Crede che la marcia potrà avere questo ruolo?
Assolutamente sì. Sarà una grande dimostrazione che in tanti vogliono che si lavori per il cessate il fuoco. Abbiamo figure importanti che parteciperanno e che chiedono questo, sia del mondo laico che di quello cattolico. Il momento, peraltro, è giusto e cruciale: la situazione peggiora di giorno in giorno, c’è inoltre il rischio di un allargamento costante del conflitto. Senza dimenticare il ritorno terrificante dell’ombra dell’opzione nucleare. Se ne parla come fosse una cosa normale: è la prova che stiamo superando ogni limite.

▶ **Segmento di dati**:
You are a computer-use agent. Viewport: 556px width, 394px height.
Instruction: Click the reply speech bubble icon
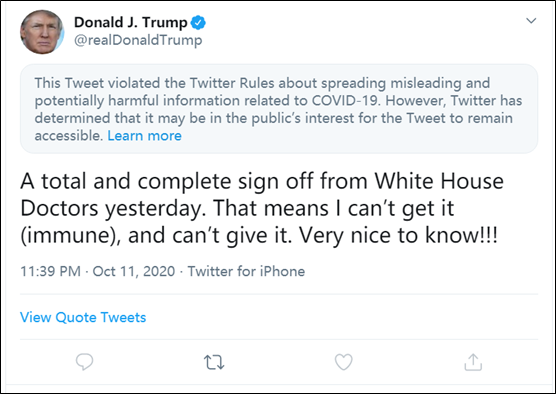[x=84, y=362]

▶ **Dettagli del problema**:
Puoi riscrivere come elenco il paragrafo dell'estratto del documento che inizia con «Assolutamente sì», conservandone i fatti principali?

▶ **Risposta al compito**:
- La marcia sarà una grande dimostrazione che molti vogliono che si lavori per il cessate il fuoco.
- Vi parteciperanno figure importanti, sia del mondo laico sia di quello cattolico, che chiedono questo.
- Il momento è giusto e cruciale: la situazione peggiora di giorno in giorno e c'è il rischio di un allargamento costante del conflitto.
- È tornata l'ombra dell'opzione nucleare. Se ne parla come di una cosa normale, e questo prova che si sta superando ogni limite.